Customer confuse foam density and foam softness all the time. They write email to me, “I’m looking for a low density foam.” I always ask “Do you really mean density or do you mean softness?” They (almost always) mean softness.
So, what is the difference? The density of foam is a measurement of theweight of a cubic volume of a material, like 12lbs/ft3. On the other hand, the softness of foam is a measurement of the tension on the surface of the material when it is touched.
Actually, there is not a real direct relationship between foam density and foam softness. You can have foam that is 2lb/ft3 density and is very soft or very hard. It depends on the chemicals used to make the foam.

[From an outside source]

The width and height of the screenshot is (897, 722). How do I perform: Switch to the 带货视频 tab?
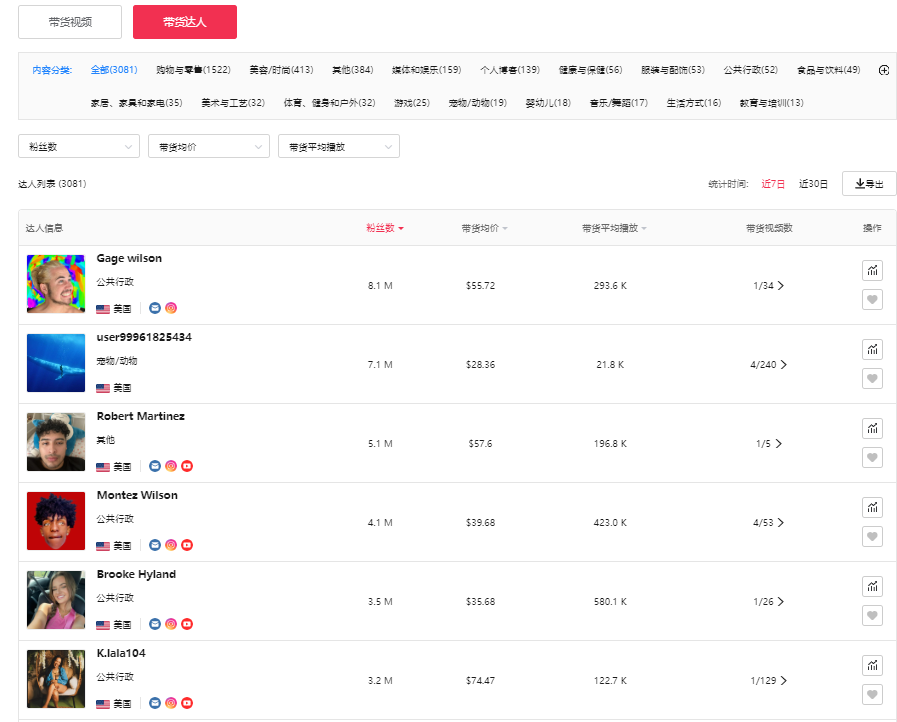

How, then, is softness measured? It’s measured with an instrument called a durometer. There are three major softness measurement scales: Shore 00 (shown right), Shore A, and Asker C. Shore 00 is the best scale to use when you want to measure something that is very soft as it has the widest scale on the soft end.
So, is there any relationship between softness and density? Not really. However, there is a direct relationship between density and Squishiness (a new term I have created.) Of course, I’ve had to also create the tool for measuring this soft foam specification…the Squishometer (seen below left.)
Take the difference between open cell foam and closed cell foam. Open cell foam scores extremely high on the Squishometer because it has a very low density. (A sponge is an example of open cell foam.) Closed cell foam tends to be denser and, therefore, scores low on the Squishometer.
Hopefully my short post on this (often confused) physical property of soft foam is now clear. The next customer who asks me will be the test of this theory.